Render the lines of the data from the one holding "You are a computer-use" through the end, inclusive, as a numbered list, omitting blank lines. Leave the pictures out of your answer.

-- start RECORDS SHOWN --

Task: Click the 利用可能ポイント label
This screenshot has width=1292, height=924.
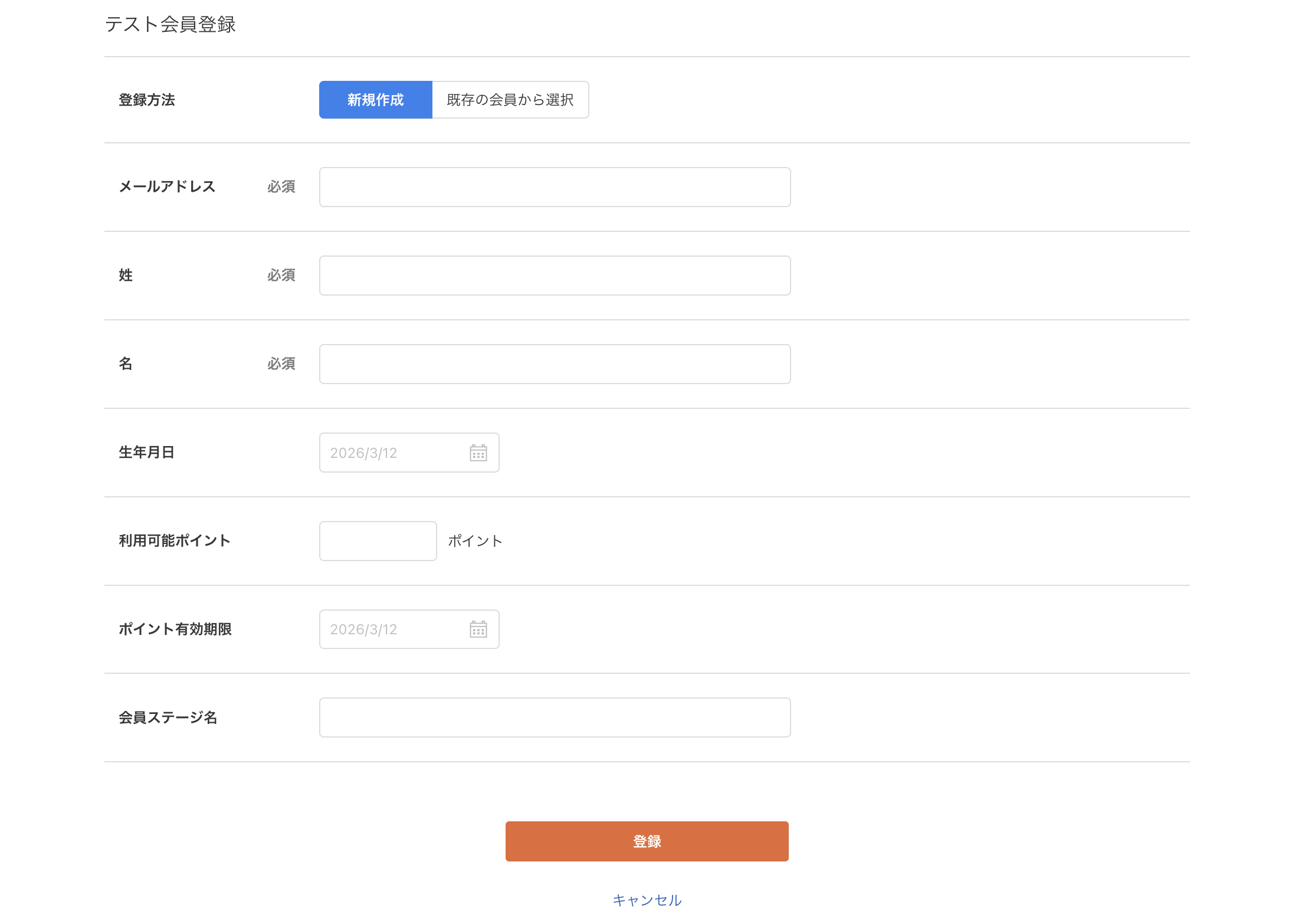Action: point(174,541)
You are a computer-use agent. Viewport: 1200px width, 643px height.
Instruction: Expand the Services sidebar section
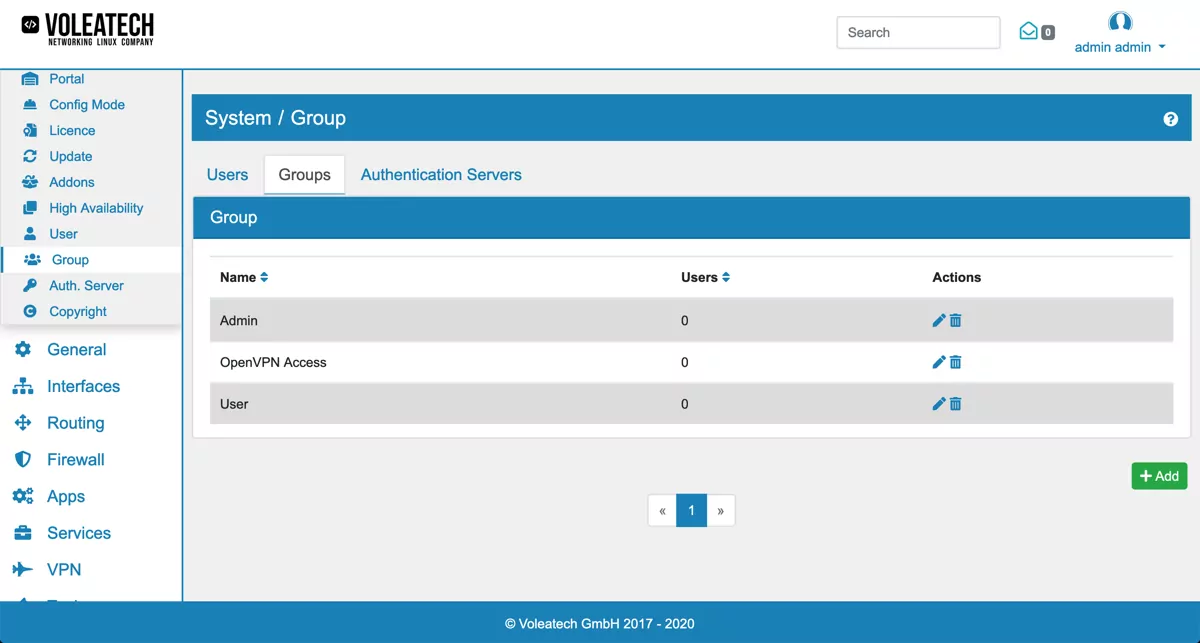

-- end RECORDS SHOWN --

(TASK SOLUTION):
1. You are a computer-use agent. Viewport: 1200px width, 643px height.
2. Instruction: Expand the Services sidebar section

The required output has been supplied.